Question 3. Partagez-vous cette analyse ? Parmi ces caractéristiques, lesquelles vous semblent essentielles ? Vous semble-t-il possible et souhaitable de transposer les caractéristiques propres à un mode de réception vers un autre, et si oui, sous quelles conditions ?
Question 4. Partagez-vous cette analyse des scénarios d’évolution du modèle télévisuel ? Si oui, quel scénario vous semble préférable et pour quelles raisons ? Sinon, quelle évolution attendez-vous ? Quelles conditions permettent la mise en œuvre du modèle que vous privilégiez ?
Question 5. Quel bilan peut être tiré des précédentes évolutions de la TNT et de son accès aux fréquences ? Quelles seraient les implications d’un nouveau changement dans l’affectation des fréquences actuellement utilisées par la TNT ? En cas de réattribution de la bande 600 MHz, serait-il possible de conserver l’offre de TNT actuelle, ou, à tout le moins, une offre suffisante pour répondre au besoin des usagers ? Sous quelles conditions ?
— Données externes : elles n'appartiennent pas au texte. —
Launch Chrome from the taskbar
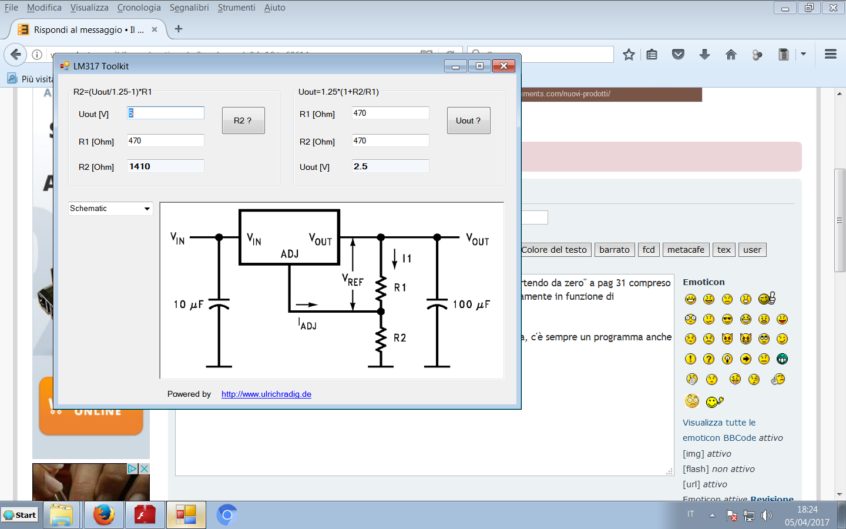The width and height of the screenshot is (846, 529). [x=227, y=515]
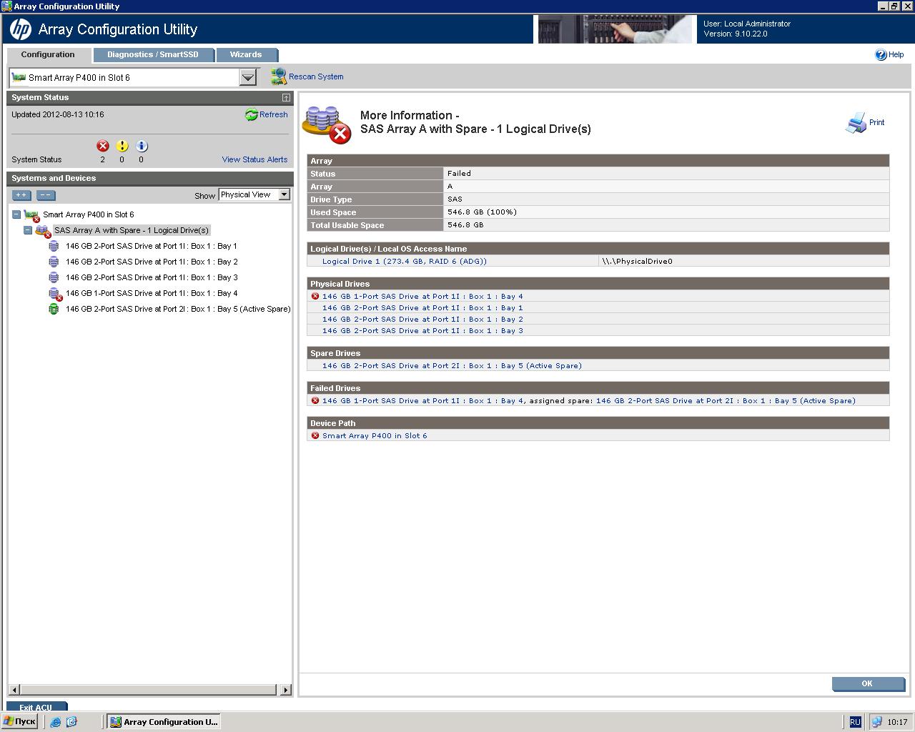The height and width of the screenshot is (732, 915).
Task: Open the Physical View show dropdown
Action: (284, 194)
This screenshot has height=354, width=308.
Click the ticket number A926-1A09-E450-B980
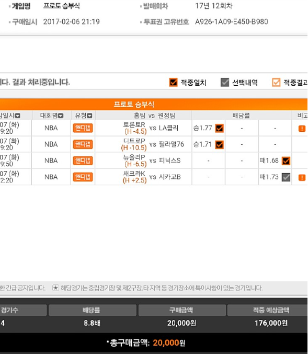pyautogui.click(x=232, y=21)
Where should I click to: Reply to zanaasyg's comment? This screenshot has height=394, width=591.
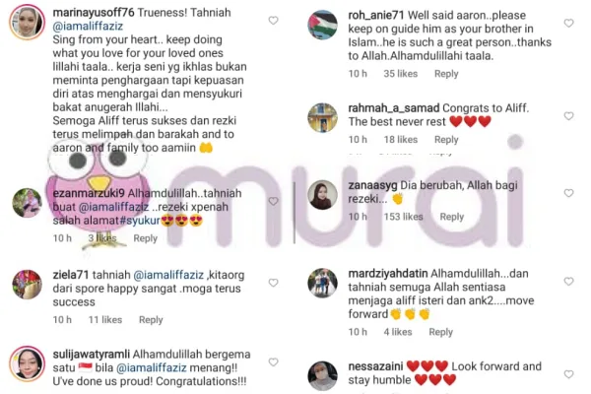pos(452,217)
Question 6. Quel serait le modèle souhaitable à adopter pour déterminer l’avenir de la TNT ? Selon quel calendrier ? Quelles différentes implications identifiez-vous en matière de souveraineté et de régulation ? Quelles mesures et quels niveaux de coordination et de planification doivent être adoptés pour accompagner l’évolution la télévision française ?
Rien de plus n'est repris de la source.